Abbey Road (1969, The Beatles)

Publié le par GouxMathieu

   Tout a une fin, à ce qu'on dit ; mais pour les Beatles, rien n'est moins sûr. Je suis toujours surpris de voir à quel point leur carrière fut brève, toutes choses égales par ailleurs : plus ou moins dix ans, selon la façon dont vous comptez ceci et cela. Et pourtant, pour moi, pour d'autres, c'est comme s'ils ne s'étaient jamais quittés.

 

   De loin, les Beatles est sans doute le groupe que j'ai le plus cité sur ce journal. J'ai déjà parlé de certains de leurs albums, de compilations et de reprises, des projets individuels de leurs membres. J'y reviens toujours, je n'ai jamais vraiment arrêté. Comme j'ai eu à le dire ailleurs, j'ai connu les Beatles en cours de musique ; on m'a après offert une compilation, le fameux Red Album ; je me suis depuis méthodiquement plongé dans leur discographie.

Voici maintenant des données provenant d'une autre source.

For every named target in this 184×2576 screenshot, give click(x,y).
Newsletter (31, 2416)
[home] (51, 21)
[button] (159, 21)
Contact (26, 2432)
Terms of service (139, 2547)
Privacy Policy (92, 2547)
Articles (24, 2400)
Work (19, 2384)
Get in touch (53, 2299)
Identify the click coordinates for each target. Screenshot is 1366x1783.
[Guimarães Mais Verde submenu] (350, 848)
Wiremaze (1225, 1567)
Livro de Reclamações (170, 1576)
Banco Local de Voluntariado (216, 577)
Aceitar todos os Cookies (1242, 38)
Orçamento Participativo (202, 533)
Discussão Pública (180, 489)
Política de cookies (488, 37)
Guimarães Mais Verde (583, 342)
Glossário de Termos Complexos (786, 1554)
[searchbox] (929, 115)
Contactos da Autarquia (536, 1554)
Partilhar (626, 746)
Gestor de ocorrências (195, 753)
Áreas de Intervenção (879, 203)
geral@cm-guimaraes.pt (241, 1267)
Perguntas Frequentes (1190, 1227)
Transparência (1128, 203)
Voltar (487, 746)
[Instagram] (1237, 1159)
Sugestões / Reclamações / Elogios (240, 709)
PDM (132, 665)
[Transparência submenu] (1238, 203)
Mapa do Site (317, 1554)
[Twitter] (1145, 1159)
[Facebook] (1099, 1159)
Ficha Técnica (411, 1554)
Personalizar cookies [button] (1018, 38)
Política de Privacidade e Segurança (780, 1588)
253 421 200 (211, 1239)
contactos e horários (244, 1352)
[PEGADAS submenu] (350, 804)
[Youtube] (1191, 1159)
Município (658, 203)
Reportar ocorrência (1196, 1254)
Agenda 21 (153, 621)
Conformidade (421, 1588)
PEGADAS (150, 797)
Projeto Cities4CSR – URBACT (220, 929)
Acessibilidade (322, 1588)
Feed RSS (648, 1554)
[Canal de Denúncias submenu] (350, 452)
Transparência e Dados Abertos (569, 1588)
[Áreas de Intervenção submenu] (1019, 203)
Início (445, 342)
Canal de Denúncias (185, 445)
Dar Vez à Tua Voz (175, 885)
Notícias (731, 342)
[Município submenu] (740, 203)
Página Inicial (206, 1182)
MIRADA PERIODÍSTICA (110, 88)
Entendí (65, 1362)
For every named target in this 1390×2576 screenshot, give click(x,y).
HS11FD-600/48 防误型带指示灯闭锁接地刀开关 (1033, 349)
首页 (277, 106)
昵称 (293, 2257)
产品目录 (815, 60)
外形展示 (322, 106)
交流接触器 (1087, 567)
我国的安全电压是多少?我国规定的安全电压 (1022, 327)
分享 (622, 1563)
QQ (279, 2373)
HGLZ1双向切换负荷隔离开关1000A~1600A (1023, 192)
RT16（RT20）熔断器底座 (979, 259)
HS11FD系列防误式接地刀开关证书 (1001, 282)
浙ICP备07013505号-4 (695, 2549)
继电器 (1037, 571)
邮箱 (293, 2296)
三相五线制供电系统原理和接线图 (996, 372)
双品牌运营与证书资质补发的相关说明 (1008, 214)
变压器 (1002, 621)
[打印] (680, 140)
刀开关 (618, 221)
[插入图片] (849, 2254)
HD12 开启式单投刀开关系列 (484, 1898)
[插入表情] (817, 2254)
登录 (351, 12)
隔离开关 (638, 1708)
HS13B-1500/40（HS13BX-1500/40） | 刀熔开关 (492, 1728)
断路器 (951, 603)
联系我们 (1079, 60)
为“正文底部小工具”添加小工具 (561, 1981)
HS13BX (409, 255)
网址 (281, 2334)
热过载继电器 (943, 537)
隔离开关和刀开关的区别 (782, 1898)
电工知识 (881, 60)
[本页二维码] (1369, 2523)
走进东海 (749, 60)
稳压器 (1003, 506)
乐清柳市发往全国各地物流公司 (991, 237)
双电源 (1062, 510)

   Abbey Road est un album spécial, on le sait bien ; dernier de la composition originale, avec cette couverture restée, depuis, dans toutes les mémoires et parodiées sans fin, il a marqué pour nombre la fin d'une période, d'une époque, la fin d'une génération qui pensait, enfin, résoudre l'histoire. Je n'ai pas cette relation avec Abbey Road, les Beatles n'existaient plus, et existaient encore, quand je le découvris.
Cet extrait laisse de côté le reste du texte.